## Auszug
+ + + + +
Der Horror-Heftroman und ich
Der Horror-Heftroman und ich
Ich erinnere mich, dass ich mehrmals
aussetzte und erst im vierten Anlauf mit 20 geschenkten Mark meiner Großmutter
endgültig dem Groschenroman verfallen bin. Das war im Januar 1982, als Band
183, Das Knochenschiff, erschien. Von da an gehörte der dienstägliche Gang
zum Kiosk (meistens sogar schon am späten Montagnachmittag zur
Bahnhofsbuchhandlung) zum Leben wie Essen und Schlafen.
Andreas,
ein Junge aus dem Nachbarhaus, gehörte ebenfalls zu den Sinclair-Fans, und er
nannte bereits eine stattliche Sinclair-Sammlung sein Eigen. So schmökerten wir
zusammen die Leserseiten durch, und dabei stieß ich in einem älteren Heft auf
die Adresse eines Sinclair-Fanclubs in Hannover. Ich schrieb an den Clubleiter
und erhielt die Antwort, dass sein Club nicht mehr existiere. Ich möge mich
doch an einen gewissen Dieter Hoven aus Meerbusch wenden. Dieser habe gerade
einen neuen Club gegründet und suche noch Mitglieder.
Ich
schrieb also dorthin und erhielt als Antwort ein bisschen Info-Material und die
Einladung zum ersten Con in Meerbusch irgendwann im Sommer. Dieter warb sehr
intensiv für diesen Con, und ich fühlte mich fast schon genötigt, daran
teilzunehmen. Mit 14 Jahren allein in die weite Welt zu fahren (und eine Fahrt
in die Nähe von Düsseldorf erschien mir in dem Alter wie eine halbe Weltreise)
war mir aber nicht ganz geheuer, und ich schrieb daraufhin zurück, dass ich das
Ganze doch nicht wollte.
Eigentlich
war das Thema Fandom damit für mich erledigt, bevor es überhaupt begonnen
hatte. Aber Dieter ließ nicht locker, schrieb mir zurück nach dem Motto Beim
Treffen besteht natürlich keine Anwesenheitspflicht, und ein Brief kostet immer
das Gleiche, egal, wo man wohnt. Letztlich wurde ich dann doch Mitglied im
Horror-Magnet und erhielt regelmäßig das Pentagramm, das für mich etwas
völlig Neues war. Aus heutiger Sicht sehr einfach gestaltet, aber für
computerlose Zeiten wahrlich kein schlechtes Produkt.
+ + + + +
## Material
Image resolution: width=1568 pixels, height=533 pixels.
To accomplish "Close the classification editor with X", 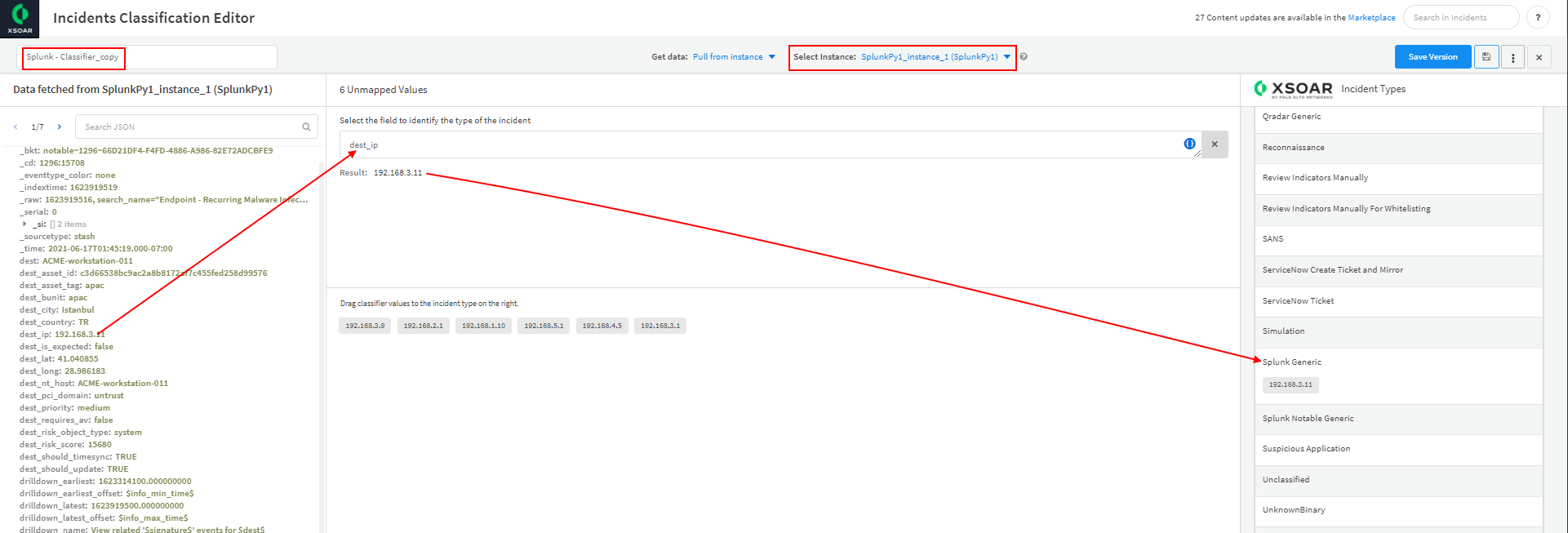I will click(1539, 57).
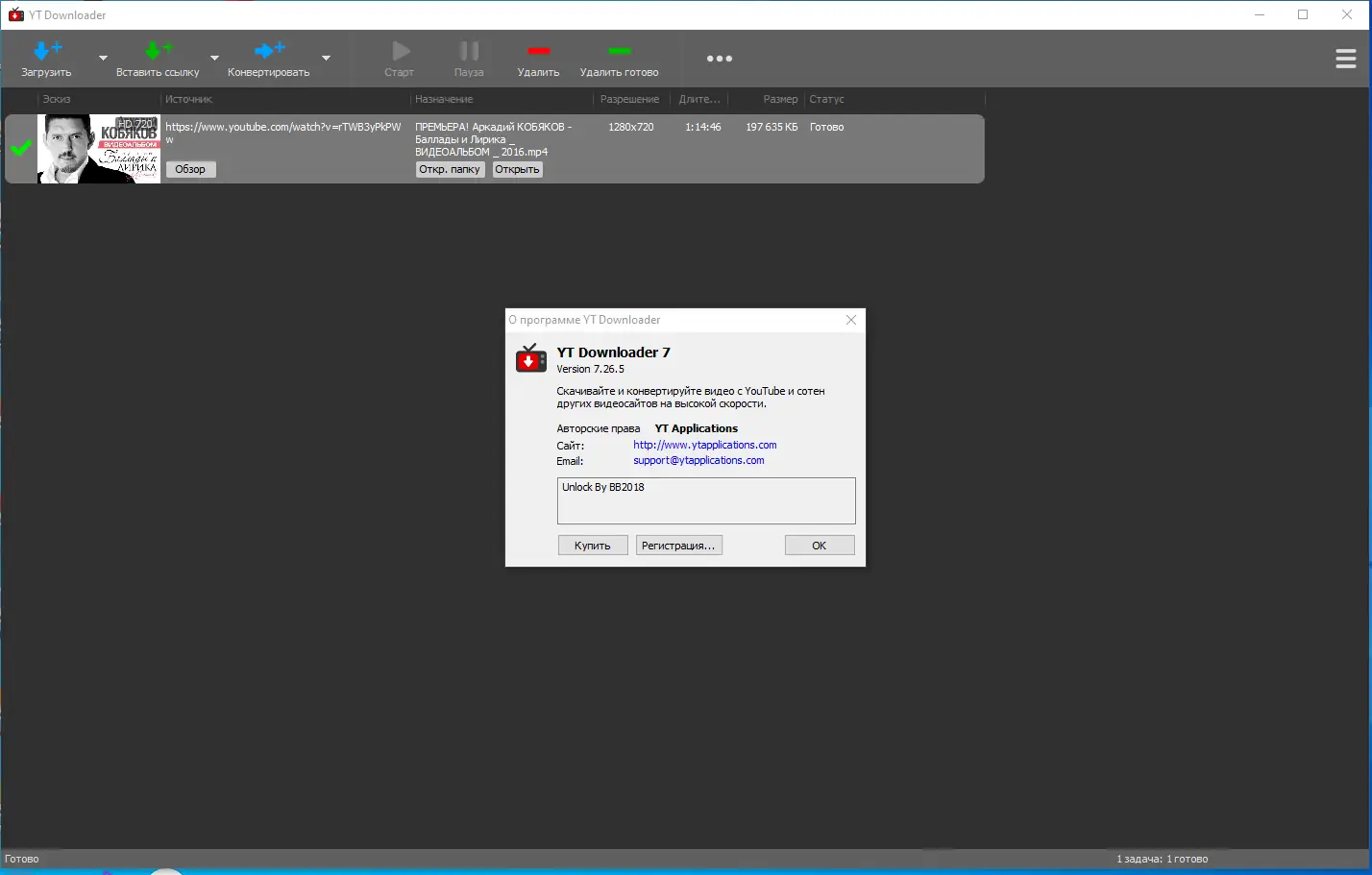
+ + + + +
## Aufgabe 1
Drucken Sie den Auszug wortgetreu ab, beginnend bei „war mir aber“ und endend bei „kein schlechtes Produkt.“.
## Aufgabe 2
Prüfen Sie anhand des Auszugs, ob die folgenden Aussagen zutreffen, und belegen Sie jede Antwort mit Ja oder Nein sowie dem wörtlichen Zitat der maßgeblichen Textstelle: (a) Der Sinclair-Fanclub in Hannover bestand noch. (b) Band 183 trug den Titel „Das Knochenschiff“. (c) Andreas besaß bereits eine Sinclair-Sammlung.
Die Zeilen stellen ein vom Auszug getrenntes Material dar.

## Lösung 1
war mir aber nicht ganz geheuer, und ich schrieb daraufhin zurück, dass ich das
Ganze doch nicht wollte.
Eigentlich
war das Thema Fandom damit für mich erledigt, bevor es überhaupt begonnen
hatte. Aber Dieter ließ nicht locker, schrieb mir zurück nach dem Motto Beim
Treffen besteht natürlich keine Anwesenheitspflicht, und ein Brief kostet immer
das Gleiche, egal, wo man wohnt. Letztlich wurde ich dann doch Mitglied im
Horror-Magnet und erhielt regelmäßig das Pentagramm, das für mich etwas
völlig Neues war. Aus heutiger Sicht sehr einfach gestaltet, aber für
computerlose Zeiten wahrlich kein schlechtes Produkt.

## Lösung 2
(a) Nein: „dass sein Club nicht mehr existiere“
(b) Ja: „Band 183, Das Knochenschiff, erschien“
(c) Ja: „er nannte bereits eine stattliche Sinclair-Sammlung sein Eigen“